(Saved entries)
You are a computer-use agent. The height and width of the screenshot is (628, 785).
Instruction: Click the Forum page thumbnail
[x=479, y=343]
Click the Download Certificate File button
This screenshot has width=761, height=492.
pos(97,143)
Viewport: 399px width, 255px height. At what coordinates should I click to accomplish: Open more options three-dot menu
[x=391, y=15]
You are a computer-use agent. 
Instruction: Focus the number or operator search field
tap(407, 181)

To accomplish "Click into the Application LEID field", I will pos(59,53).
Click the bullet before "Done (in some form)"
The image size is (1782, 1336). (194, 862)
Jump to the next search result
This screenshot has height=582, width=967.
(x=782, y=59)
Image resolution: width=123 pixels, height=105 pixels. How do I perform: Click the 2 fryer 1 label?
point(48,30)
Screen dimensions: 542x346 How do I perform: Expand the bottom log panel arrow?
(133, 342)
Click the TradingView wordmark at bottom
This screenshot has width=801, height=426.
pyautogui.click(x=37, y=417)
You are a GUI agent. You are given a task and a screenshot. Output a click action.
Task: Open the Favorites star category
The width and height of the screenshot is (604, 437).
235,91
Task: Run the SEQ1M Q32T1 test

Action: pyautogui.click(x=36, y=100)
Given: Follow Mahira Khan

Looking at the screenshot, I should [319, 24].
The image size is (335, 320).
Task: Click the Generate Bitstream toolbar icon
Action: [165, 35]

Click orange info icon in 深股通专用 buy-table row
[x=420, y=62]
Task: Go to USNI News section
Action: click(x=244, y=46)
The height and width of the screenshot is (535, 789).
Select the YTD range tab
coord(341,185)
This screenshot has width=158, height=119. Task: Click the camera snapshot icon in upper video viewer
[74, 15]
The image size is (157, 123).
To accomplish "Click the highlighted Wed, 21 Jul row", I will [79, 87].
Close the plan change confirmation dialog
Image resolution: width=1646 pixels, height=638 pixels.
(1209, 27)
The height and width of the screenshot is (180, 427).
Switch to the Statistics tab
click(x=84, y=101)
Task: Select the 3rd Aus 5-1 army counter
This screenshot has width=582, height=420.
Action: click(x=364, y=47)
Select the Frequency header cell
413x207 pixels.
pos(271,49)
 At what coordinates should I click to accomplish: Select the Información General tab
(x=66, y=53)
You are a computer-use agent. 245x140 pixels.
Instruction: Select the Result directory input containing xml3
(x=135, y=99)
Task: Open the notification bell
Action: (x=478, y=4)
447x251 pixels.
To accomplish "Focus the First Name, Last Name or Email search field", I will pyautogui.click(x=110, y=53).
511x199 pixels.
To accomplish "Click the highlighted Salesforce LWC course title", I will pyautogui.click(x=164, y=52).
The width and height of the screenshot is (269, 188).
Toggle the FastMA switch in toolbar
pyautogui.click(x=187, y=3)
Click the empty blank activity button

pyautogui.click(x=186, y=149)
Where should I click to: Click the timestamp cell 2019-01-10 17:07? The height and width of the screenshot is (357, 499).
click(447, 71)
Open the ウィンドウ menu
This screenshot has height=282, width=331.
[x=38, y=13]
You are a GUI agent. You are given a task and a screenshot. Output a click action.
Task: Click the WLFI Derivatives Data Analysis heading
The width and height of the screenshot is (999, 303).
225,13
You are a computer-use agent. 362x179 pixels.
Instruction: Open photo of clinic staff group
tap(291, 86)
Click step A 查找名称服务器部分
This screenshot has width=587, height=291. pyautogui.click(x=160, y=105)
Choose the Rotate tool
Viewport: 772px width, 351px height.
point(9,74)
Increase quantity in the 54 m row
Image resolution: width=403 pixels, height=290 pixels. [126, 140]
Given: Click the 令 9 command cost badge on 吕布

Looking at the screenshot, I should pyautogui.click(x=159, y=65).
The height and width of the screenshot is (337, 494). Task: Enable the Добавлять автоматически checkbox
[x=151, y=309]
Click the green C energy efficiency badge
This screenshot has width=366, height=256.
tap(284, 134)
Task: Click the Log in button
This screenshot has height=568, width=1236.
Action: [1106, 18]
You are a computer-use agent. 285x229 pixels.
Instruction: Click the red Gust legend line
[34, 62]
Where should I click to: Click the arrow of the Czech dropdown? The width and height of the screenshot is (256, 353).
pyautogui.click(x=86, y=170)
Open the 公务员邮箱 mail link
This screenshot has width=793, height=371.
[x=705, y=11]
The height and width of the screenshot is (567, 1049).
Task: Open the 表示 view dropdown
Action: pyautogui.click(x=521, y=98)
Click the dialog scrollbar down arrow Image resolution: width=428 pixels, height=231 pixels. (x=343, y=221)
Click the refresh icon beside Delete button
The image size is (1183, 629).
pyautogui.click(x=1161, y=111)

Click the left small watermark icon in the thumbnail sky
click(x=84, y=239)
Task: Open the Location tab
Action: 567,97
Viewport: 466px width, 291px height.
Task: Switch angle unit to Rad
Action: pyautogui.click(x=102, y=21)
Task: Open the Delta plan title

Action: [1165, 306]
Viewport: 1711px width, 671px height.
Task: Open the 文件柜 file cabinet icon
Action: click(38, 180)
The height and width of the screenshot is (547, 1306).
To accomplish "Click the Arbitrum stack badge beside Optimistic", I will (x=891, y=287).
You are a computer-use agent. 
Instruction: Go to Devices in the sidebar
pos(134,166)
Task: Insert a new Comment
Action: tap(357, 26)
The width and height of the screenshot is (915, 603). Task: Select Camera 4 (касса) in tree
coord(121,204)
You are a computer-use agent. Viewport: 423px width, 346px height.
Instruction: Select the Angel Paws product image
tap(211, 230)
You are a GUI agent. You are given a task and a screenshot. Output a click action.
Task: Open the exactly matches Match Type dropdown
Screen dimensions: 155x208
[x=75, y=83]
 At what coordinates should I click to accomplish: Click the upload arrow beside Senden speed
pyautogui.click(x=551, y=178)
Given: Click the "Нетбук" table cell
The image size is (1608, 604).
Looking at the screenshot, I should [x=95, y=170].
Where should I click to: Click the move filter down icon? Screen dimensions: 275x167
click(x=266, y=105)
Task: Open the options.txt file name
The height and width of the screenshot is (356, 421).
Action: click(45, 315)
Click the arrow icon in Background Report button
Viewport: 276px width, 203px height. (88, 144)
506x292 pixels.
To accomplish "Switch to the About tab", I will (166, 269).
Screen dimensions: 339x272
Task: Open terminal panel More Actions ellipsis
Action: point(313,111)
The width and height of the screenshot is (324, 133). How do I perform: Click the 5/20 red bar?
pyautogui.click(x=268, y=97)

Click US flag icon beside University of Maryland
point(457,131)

• **What is needed**:
Repeat every record, keeping each word and mark exactly as it is.

• **Exercise output**:
You are a computer-use agent. The height and width of the screenshot is (628, 785).
Instruction: Click the Forum page thumbnail
[x=479, y=343]
Click the Download Certificate File button
This screenshot has width=761, height=492.
pos(97,143)
Viewport: 399px width, 255px height. At what coordinates should I click to accomplish: Open more options three-dot menu
[x=391, y=15]
You are a computer-use agent. 
Instruction: Focus the number or operator search field
tap(407, 181)

To accomplish "Click into the Application LEID field", I will pos(59,53).
Click the bullet before "Done (in some form)"
The image size is (1782, 1336). (194, 862)
Jump to the next search result
This screenshot has height=582, width=967.
(x=782, y=59)
Image resolution: width=123 pixels, height=105 pixels. How do I perform: Click the 2 fryer 1 label?
point(48,30)
Screen dimensions: 542x346 How do I perform: Expand the bottom log panel arrow?
(133, 342)
Click the TradingView wordmark at bottom
This screenshot has width=801, height=426.
pyautogui.click(x=37, y=417)
You are a GUI agent. You are given a task and a screenshot. Output a click action.
Task: Open the Favorites star category
The width and height of the screenshot is (604, 437).
235,91
Task: Run the SEQ1M Q32T1 test

Action: pyautogui.click(x=36, y=100)
Given: Follow Mahira Khan

Looking at the screenshot, I should [319, 24].
The image size is (335, 320).
Task: Click the Generate Bitstream toolbar icon
Action: [165, 35]

Click orange info icon in 深股通专用 buy-table row
[x=420, y=62]
Task: Go to USNI News section
Action: click(x=244, y=46)
The height and width of the screenshot is (535, 789).
Select the YTD range tab
coord(341,185)
This screenshot has width=158, height=119. Task: Click the camera snapshot icon in upper video viewer
[74, 15]
The image size is (157, 123).
To accomplish "Click the highlighted Wed, 21 Jul row", I will [79, 87].
Close the plan change confirmation dialog
Image resolution: width=1646 pixels, height=638 pixels.
(1209, 27)
The height and width of the screenshot is (180, 427).
Switch to the Statistics tab
click(x=84, y=101)
Task: Select the 3rd Aus 5-1 army counter
This screenshot has width=582, height=420.
Action: click(x=364, y=47)
Select the Frequency header cell
413x207 pixels.
pos(271,49)
 At what coordinates should I click to accomplish: Select the Información General tab
(x=66, y=53)
You are a computer-use agent. 245x140 pixels.
Instruction: Select the Result directory input containing xml3
(x=135, y=99)
Task: Open the notification bell
Action: (x=478, y=4)
447x251 pixels.
To accomplish "Focus the First Name, Last Name or Email search field", I will pyautogui.click(x=110, y=53).
511x199 pixels.
To accomplish "Click the highlighted Salesforce LWC course title", I will pyautogui.click(x=164, y=52).
The width and height of the screenshot is (269, 188).
Toggle the FastMA switch in toolbar
pyautogui.click(x=187, y=3)
Click the empty blank activity button

pyautogui.click(x=186, y=149)
Where should I click to: Click the timestamp cell 2019-01-10 17:07? The height and width of the screenshot is (357, 499).
click(447, 71)
Open the ウィンドウ menu
This screenshot has height=282, width=331.
[x=38, y=13]
You are a GUI agent. You are given a task and a screenshot. Output a click action.
Task: Click the WLFI Derivatives Data Analysis heading
The width and height of the screenshot is (999, 303).
225,13
You are a computer-use agent. 362x179 pixels.
Instruction: Open photo of clinic staff group
tap(291, 86)
Click step A 查找名称服务器部分
This screenshot has width=587, height=291. pyautogui.click(x=160, y=105)
Choose the Rotate tool
Viewport: 772px width, 351px height.
point(9,74)
Increase quantity in the 54 m row
Image resolution: width=403 pixels, height=290 pixels. [126, 140]
Given: Click the 令 9 command cost badge on 吕布

Looking at the screenshot, I should pyautogui.click(x=159, y=65).
The height and width of the screenshot is (337, 494). Task: Enable the Добавлять автоматически checkbox
[x=151, y=309]
Click the green C energy efficiency badge
This screenshot has width=366, height=256.
tap(284, 134)
Task: Click the Log in button
This screenshot has height=568, width=1236.
Action: [1106, 18]
You are a computer-use agent. 285x229 pixels.
Instruction: Click the red Gust legend line
[34, 62]
Where should I click to: Click the arrow of the Czech dropdown? The width and height of the screenshot is (256, 353).
pyautogui.click(x=86, y=170)
Open the 公务员邮箱 mail link
This screenshot has width=793, height=371.
[x=705, y=11]
The height and width of the screenshot is (567, 1049).
Task: Open the 表示 view dropdown
Action: pyautogui.click(x=521, y=98)
Click the dialog scrollbar down arrow Image resolution: width=428 pixels, height=231 pixels. (x=343, y=221)
Click the refresh icon beside Delete button
The image size is (1183, 629).
pyautogui.click(x=1161, y=111)

Click the left small watermark icon in the thumbnail sky
click(x=84, y=239)
Task: Open the Location tab
Action: 567,97
Viewport: 466px width, 291px height.
Task: Switch angle unit to Rad
Action: pyautogui.click(x=102, y=21)
Task: Open the Delta plan title

Action: [1165, 306]
Viewport: 1711px width, 671px height.
Task: Open the 文件柜 file cabinet icon
Action: click(38, 180)
The height and width of the screenshot is (547, 1306).
To accomplish "Click the Arbitrum stack badge beside Optimistic", I will (x=891, y=287).
You are a computer-use agent. 
Instruction: Go to Devices in the sidebar
pos(134,166)
Task: Insert a new Comment
Action: tap(357, 26)
The width and height of the screenshot is (915, 603). Task: Select Camera 4 (касса) in tree
coord(121,204)
You are a computer-use agent. Viewport: 423px width, 346px height.
Instruction: Select the Angel Paws product image
tap(211, 230)
You are a GUI agent. You are given a task and a screenshot. Output a click action.
Task: Open the exactly matches Match Type dropdown
Screen dimensions: 155x208
[x=75, y=83]
 At what coordinates should I click to accomplish: Click the upload arrow beside Senden speed
pyautogui.click(x=551, y=178)
Given: Click the "Нетбук" table cell
The image size is (1608, 604).
Looking at the screenshot, I should [x=95, y=170].
Where should I click to: Click the move filter down icon? Screen dimensions: 275x167
click(x=266, y=105)
Task: Open the options.txt file name
The height and width of the screenshot is (356, 421).
Action: click(45, 315)
Click the arrow icon in Background Report button
Viewport: 276px width, 203px height. (88, 144)
506x292 pixels.
To accomplish "Switch to the About tab", I will (166, 269).
Screen dimensions: 339x272
Task: Open terminal panel More Actions ellipsis
Action: point(313,111)
The width and height of the screenshot is (324, 133). How do I perform: Click the 5/20 red bar?
pyautogui.click(x=268, y=97)

Click US flag icon beside University of Maryland
point(457,131)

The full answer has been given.